Truvada is the only FDA-approved antiretroviral PrEP regimen for individuals who are at high risk of HIV infection. Good candidates for treatment include those who do not always use male or female condoms, patients who do not know the status of their partners, those who have been diagnosed with STIs and people who inject drugs. 2 The combination pill contains two potent drugs emtricitabine and tenofovir disoproxil fumarate.

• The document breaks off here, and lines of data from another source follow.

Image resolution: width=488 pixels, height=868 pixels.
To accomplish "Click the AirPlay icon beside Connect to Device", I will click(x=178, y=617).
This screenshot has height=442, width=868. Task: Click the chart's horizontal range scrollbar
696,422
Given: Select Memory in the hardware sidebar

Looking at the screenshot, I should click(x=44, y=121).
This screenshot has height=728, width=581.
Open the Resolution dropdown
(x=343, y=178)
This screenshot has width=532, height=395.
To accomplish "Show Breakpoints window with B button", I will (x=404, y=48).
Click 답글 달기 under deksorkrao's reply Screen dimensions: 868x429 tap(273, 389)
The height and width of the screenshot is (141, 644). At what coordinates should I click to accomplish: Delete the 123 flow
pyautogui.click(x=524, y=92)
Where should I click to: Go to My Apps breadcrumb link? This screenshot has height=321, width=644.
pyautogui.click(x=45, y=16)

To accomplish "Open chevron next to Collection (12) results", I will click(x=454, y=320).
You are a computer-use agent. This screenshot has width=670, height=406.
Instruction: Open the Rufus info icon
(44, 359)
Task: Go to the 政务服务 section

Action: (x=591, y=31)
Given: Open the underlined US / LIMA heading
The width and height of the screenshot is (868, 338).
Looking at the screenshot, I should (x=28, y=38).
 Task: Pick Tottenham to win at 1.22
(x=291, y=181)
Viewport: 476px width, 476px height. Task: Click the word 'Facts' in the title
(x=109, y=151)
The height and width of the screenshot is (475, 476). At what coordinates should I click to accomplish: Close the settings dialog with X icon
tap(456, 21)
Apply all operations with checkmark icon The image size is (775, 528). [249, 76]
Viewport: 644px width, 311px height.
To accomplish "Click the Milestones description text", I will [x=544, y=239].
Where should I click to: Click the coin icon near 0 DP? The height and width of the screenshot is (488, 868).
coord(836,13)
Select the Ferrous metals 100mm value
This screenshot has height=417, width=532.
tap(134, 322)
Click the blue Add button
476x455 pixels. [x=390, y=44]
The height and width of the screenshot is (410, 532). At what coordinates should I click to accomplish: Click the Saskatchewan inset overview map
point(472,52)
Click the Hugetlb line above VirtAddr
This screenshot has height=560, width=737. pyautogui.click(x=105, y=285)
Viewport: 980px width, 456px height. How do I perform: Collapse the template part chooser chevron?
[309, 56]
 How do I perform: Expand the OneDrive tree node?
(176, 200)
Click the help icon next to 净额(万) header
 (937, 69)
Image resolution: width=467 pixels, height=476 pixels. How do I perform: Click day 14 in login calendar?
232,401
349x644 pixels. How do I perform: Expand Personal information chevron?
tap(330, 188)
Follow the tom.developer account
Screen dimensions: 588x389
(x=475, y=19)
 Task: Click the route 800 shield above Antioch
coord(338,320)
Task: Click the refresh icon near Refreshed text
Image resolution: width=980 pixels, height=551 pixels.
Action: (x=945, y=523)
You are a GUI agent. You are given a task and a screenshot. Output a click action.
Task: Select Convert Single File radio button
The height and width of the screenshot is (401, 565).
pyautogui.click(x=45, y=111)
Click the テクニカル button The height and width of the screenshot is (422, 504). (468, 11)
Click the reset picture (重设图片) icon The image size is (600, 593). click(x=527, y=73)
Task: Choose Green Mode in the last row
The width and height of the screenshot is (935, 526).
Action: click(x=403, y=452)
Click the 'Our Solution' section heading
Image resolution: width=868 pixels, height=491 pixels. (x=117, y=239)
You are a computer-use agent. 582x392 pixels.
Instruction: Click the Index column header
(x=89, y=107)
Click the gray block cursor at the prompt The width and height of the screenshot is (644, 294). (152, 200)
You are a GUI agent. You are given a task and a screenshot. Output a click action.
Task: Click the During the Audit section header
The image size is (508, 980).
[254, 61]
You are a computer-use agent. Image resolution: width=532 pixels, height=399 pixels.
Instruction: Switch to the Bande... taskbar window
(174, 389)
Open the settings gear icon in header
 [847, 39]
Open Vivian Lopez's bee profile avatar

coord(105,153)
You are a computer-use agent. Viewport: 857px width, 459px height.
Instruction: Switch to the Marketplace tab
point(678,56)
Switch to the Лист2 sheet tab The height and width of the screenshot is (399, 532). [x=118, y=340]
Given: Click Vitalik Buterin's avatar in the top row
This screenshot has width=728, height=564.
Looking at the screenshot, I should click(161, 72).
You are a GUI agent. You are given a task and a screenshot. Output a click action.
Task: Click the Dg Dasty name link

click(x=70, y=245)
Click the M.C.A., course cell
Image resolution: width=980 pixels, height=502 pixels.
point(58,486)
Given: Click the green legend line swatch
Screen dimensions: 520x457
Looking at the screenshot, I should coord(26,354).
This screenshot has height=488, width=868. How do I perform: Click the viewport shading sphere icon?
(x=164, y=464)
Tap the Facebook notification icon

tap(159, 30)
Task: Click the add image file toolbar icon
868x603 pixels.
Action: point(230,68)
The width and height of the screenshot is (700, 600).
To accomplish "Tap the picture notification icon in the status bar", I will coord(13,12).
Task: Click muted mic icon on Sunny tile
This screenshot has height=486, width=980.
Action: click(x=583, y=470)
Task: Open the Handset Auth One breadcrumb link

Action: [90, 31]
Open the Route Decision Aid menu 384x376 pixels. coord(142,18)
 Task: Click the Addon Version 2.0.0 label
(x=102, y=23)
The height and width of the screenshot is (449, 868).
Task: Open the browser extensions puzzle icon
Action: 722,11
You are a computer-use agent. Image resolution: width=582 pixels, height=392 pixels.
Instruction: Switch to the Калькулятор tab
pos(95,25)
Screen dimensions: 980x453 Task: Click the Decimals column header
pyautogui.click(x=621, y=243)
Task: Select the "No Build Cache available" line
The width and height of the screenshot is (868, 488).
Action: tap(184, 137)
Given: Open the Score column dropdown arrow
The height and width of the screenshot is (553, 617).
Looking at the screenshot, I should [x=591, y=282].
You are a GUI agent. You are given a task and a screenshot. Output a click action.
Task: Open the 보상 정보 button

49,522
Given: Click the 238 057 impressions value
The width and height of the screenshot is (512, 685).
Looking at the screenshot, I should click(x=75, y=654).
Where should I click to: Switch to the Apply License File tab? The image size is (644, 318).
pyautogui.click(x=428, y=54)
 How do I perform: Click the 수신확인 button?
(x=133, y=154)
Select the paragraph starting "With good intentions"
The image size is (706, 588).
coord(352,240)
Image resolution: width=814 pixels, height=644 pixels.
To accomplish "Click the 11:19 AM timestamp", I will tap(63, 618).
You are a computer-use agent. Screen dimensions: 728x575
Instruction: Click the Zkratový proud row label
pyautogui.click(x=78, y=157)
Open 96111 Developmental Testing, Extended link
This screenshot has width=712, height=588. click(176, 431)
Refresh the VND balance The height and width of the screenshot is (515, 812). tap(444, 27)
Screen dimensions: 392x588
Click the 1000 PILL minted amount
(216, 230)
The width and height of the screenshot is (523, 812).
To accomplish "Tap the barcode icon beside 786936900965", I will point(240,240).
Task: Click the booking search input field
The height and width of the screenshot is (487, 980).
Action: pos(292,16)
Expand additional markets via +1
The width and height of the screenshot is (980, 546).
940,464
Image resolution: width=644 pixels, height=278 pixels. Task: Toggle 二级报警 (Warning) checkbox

These drugs are also commercially available in separate preparations. Truvada is also used in combination with other antiretroviral meds to treat patients who are already infected. It has been available for more than a decade for such indication, but was only approved for PrEP use in 2012. HIV-positive individuals should not take Truvada alone, as it requires another drug dolutegravir (Tivicay) or raltegravir (Isentress) to be effective. Truvada works by preventing the virus from reproducing and establishing itself into your system. There is still no cure for HIV, so once the virus invades your immune system and replicates, they’ll be there for life. If it remains untreated, it will progress into full-blown AIDS – the last stage of HIV, which is fatal.
How to qualify for PrEP?
Before securing a prescription for Truvada, you must first test negative for HIV. For the drug to be effective, it must be taken daily. Missing a dose or altering your dose will put you at risk of contracting the virus should you get exposed. The most important things for PrEP to be successful are adherence and consistency. You should be open and honest with your healthcare provider about your sexual activity and HIV risks. You will be advised to visit your doctor every months to screen for HIV, pregnancy, and other sexually transmitted infections. You will also be monitored for potential side effects and toxicities from PrEP medications.
What Truvada doesn’t do?
Truvada is not a vaccine. Taking it doesn’t mean you will be immune to the virus, but taking it properly and consistently will lower your risk by over 90%. While there are many individuals who would stop using condoms while on PrEP, one should be aware that Truvada wouldn’t protect anyone from getting STIs such as chlamydia, herpes, gonorrhea, and syphilis. To further reduce your risk, Truvada must be used in combination with safer sex practices. 4 Taking Truvada while you have an undiagnosed HIV infection can result to drug resistant HIV strains. Health care providers must observe if there are signs and symptoms of acute HIV infection and immediately test for the patient’s status. Patients with hepatitis B virus (HBV), who cease to take Truvada, may experience acute worsening of HBV. Closely monitor the patient’s hepatic function for several months before discontinuing treatment. Anti-HBV therapy may be initiated if necessary.
Because there is no cure for HIV and a vaccine is still being explored, the only way you can reduce your chance of being infected is by taking PrEP and protecting yourself from exposure through abstinence, condom use, and abstaining from injection drug use. Taking Truvada is not an excuse to have condomless sex or doing risky sex with multiple partners. Consult your healthcare provider if you have other options aside from Truvada. If accidental exposure occurs, ask if you are eligible for post-exposure prophylaxis (PEP).